* Begin Input *
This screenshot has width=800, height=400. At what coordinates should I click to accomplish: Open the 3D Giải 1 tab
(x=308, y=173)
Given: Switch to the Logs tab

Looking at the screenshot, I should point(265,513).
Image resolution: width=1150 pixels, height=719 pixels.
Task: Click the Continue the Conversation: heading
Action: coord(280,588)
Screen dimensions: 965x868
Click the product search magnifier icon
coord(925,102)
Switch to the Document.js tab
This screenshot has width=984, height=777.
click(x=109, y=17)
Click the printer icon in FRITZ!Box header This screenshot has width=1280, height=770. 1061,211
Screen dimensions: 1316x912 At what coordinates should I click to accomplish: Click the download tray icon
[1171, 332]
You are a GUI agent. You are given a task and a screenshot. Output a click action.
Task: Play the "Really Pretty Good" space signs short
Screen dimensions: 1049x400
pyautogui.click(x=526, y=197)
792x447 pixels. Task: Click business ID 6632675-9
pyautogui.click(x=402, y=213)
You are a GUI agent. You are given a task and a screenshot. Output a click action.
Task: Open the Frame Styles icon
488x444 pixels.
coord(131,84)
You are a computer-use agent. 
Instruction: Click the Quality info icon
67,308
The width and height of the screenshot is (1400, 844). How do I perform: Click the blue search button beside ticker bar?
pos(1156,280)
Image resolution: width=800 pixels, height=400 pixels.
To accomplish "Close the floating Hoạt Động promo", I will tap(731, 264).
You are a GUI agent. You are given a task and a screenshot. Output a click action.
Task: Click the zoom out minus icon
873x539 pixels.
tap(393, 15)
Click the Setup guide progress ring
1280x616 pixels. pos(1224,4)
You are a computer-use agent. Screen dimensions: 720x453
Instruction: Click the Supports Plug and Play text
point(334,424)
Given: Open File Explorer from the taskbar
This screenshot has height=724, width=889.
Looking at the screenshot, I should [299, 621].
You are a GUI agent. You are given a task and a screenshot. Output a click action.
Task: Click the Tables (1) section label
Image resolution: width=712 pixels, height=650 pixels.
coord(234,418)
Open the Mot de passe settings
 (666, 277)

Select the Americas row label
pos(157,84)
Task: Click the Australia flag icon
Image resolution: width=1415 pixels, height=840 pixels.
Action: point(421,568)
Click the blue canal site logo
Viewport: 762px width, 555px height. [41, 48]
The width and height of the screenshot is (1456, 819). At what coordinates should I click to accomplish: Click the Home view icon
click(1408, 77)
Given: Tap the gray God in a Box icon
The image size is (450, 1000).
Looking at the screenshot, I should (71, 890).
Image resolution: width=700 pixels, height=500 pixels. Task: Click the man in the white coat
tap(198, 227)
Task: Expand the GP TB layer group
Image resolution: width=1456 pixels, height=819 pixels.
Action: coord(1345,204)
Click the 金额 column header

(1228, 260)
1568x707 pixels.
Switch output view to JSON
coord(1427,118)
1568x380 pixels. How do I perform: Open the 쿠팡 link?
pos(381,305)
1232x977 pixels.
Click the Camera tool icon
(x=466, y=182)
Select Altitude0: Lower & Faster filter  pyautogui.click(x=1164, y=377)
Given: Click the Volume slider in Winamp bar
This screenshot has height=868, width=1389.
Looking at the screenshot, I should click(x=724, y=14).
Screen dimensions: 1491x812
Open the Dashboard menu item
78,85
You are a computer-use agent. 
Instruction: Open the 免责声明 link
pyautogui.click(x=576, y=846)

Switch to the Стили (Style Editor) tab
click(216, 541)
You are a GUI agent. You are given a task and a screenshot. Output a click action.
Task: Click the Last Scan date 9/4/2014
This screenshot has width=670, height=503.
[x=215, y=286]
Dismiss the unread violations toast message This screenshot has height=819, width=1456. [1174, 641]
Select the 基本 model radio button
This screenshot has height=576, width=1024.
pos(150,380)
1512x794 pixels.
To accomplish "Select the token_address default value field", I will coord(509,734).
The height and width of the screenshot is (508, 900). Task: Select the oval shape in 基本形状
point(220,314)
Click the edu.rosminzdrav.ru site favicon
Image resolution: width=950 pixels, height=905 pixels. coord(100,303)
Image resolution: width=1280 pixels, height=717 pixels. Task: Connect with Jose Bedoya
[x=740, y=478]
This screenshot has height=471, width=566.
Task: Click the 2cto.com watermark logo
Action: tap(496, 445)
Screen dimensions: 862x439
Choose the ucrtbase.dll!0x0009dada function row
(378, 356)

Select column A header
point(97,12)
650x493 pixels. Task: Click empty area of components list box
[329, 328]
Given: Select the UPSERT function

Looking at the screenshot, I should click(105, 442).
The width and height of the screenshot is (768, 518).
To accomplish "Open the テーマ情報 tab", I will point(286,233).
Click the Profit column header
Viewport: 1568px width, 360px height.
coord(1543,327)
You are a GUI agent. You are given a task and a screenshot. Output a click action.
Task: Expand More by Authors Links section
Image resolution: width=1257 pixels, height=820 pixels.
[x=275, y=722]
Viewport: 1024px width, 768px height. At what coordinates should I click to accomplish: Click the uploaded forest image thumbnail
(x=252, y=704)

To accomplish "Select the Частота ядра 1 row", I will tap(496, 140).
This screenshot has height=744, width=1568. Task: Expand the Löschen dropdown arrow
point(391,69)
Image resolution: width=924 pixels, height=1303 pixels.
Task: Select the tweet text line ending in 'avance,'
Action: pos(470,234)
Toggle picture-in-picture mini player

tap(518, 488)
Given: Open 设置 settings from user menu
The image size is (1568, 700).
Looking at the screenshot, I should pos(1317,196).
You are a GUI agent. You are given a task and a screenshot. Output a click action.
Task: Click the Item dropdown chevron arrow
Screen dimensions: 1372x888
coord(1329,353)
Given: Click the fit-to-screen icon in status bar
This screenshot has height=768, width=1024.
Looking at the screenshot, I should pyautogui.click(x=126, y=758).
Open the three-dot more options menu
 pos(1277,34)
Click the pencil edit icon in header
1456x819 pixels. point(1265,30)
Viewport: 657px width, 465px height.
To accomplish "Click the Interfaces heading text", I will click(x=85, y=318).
* End Input *
§ Brief:
Copy out all of the rows above, character for character, with no changes.

§ Output:
This screenshot has width=800, height=400. At what coordinates should I click to accomplish: Open the 3D Giải 1 tab
(x=308, y=173)
Given: Switch to the Logs tab

Looking at the screenshot, I should point(265,513).
Image resolution: width=1150 pixels, height=719 pixels.
Task: Click the Continue the Conversation: heading
Action: coord(280,588)
Screen dimensions: 965x868
Click the product search magnifier icon
coord(925,102)
Switch to the Document.js tab
This screenshot has width=984, height=777.
click(x=109, y=17)
Click the printer icon in FRITZ!Box header This screenshot has width=1280, height=770. 1061,211
Screen dimensions: 1316x912 At what coordinates should I click to accomplish: Click the download tray icon
[1171, 332]
You are a GUI agent. You are given a task and a screenshot. Output a click action.
Task: Play the "Really Pretty Good" space signs short
Screen dimensions: 1049x400
pyautogui.click(x=526, y=197)
792x447 pixels. Task: Click business ID 6632675-9
pyautogui.click(x=402, y=213)
You are a GUI agent. You are given a task and a screenshot. Output a click action.
Task: Open the Frame Styles icon
488x444 pixels.
coord(131,84)
You are a computer-use agent. 
Instruction: Click the Quality info icon
67,308
The width and height of the screenshot is (1400, 844). How do I perform: Click the blue search button beside ticker bar?
pos(1156,280)
Image resolution: width=800 pixels, height=400 pixels.
To accomplish "Close the floating Hoạt Động promo", I will tap(731, 264).
You are a GUI agent. You are given a task and a screenshot. Output a click action.
Task: Click the zoom out minus icon
873x539 pixels.
tap(393, 15)
Click the Setup guide progress ring
1280x616 pixels. pos(1224,4)
You are a computer-use agent. Screen dimensions: 720x453
Instruction: Click the Supports Plug and Play text
point(334,424)
Given: Open File Explorer from the taskbar
This screenshot has height=724, width=889.
Looking at the screenshot, I should [299, 621].
You are a GUI agent. You are given a task and a screenshot. Output a click action.
Task: Click the Tables (1) section label
Image resolution: width=712 pixels, height=650 pixels.
coord(234,418)
Open the Mot de passe settings
 (666, 277)

Select the Americas row label
pos(157,84)
Task: Click the Australia flag icon
Image resolution: width=1415 pixels, height=840 pixels.
Action: point(421,568)
Click the blue canal site logo
Viewport: 762px width, 555px height. [41, 48]
The width and height of the screenshot is (1456, 819). At what coordinates should I click to accomplish: Click the Home view icon
click(1408, 77)
Given: Tap the gray God in a Box icon
The image size is (450, 1000).
Looking at the screenshot, I should (71, 890).
Image resolution: width=700 pixels, height=500 pixels. Task: Click the man in the white coat
tap(198, 227)
Task: Expand the GP TB layer group
Image resolution: width=1456 pixels, height=819 pixels.
Action: coord(1345,204)
Click the 金额 column header

(1228, 260)
1568x707 pixels.
Switch output view to JSON
coord(1427,118)
1568x380 pixels. How do I perform: Open the 쿠팡 link?
pos(381,305)
1232x977 pixels.
Click the Camera tool icon
(x=466, y=182)
Select Altitude0: Lower & Faster filter  pyautogui.click(x=1164, y=377)
Given: Click the Volume slider in Winamp bar
This screenshot has height=868, width=1389.
Looking at the screenshot, I should click(x=724, y=14).
Screen dimensions: 1491x812
Open the Dashboard menu item
78,85
You are a computer-use agent. 
Instruction: Open the 免责声明 link
pyautogui.click(x=576, y=846)

Switch to the Стили (Style Editor) tab
click(216, 541)
You are a GUI agent. You are given a task and a screenshot. Output a click action.
Task: Click the Last Scan date 9/4/2014
This screenshot has width=670, height=503.
[x=215, y=286]
Dismiss the unread violations toast message This screenshot has height=819, width=1456. [1174, 641]
Select the 基本 model radio button
This screenshot has height=576, width=1024.
pos(150,380)
1512x794 pixels.
To accomplish "Select the token_address default value field", I will coord(509,734).
The height and width of the screenshot is (508, 900). Task: Select the oval shape in 基本形状
point(220,314)
Click the edu.rosminzdrav.ru site favicon
Image resolution: width=950 pixels, height=905 pixels. coord(100,303)
Image resolution: width=1280 pixels, height=717 pixels. Task: Connect with Jose Bedoya
[x=740, y=478]
This screenshot has height=471, width=566.
Task: Click the 2cto.com watermark logo
Action: tap(496, 445)
Screen dimensions: 862x439
Choose the ucrtbase.dll!0x0009dada function row
(378, 356)

Select column A header
point(97,12)
650x493 pixels. Task: Click empty area of components list box
[329, 328]
Given: Select the UPSERT function

Looking at the screenshot, I should click(105, 442).
The width and height of the screenshot is (768, 518).
To accomplish "Open the テーマ情報 tab", I will point(286,233).
Click the Profit column header
Viewport: 1568px width, 360px height.
coord(1543,327)
You are a GUI agent. You are given a task and a screenshot. Output a click action.
Task: Expand More by Authors Links section
Image resolution: width=1257 pixels, height=820 pixels.
[x=275, y=722]
Viewport: 1024px width, 768px height. At what coordinates should I click to accomplish: Click the uploaded forest image thumbnail
(x=252, y=704)

To accomplish "Select the Частота ядра 1 row", I will tap(496, 140).
This screenshot has height=744, width=1568. Task: Expand the Löschen dropdown arrow
point(391,69)
Image resolution: width=924 pixels, height=1303 pixels.
Task: Select the tweet text line ending in 'avance,'
Action: pos(470,234)
Toggle picture-in-picture mini player

tap(518, 488)
Given: Open 设置 settings from user menu
The image size is (1568, 700).
Looking at the screenshot, I should pos(1317,196).
You are a GUI agent. You are given a task and a screenshot. Output a click action.
Task: Click the Item dropdown chevron arrow
Screen dimensions: 1372x888
coord(1329,353)
Given: Click the fit-to-screen icon in status bar
This screenshot has height=768, width=1024.
Looking at the screenshot, I should pyautogui.click(x=126, y=758).
Open the three-dot more options menu
 pos(1277,34)
Click the pencil edit icon in header
1456x819 pixels. point(1265,30)
Viewport: 657px width, 465px height.
To accomplish "Click the Interfaces heading text", I will click(x=85, y=318).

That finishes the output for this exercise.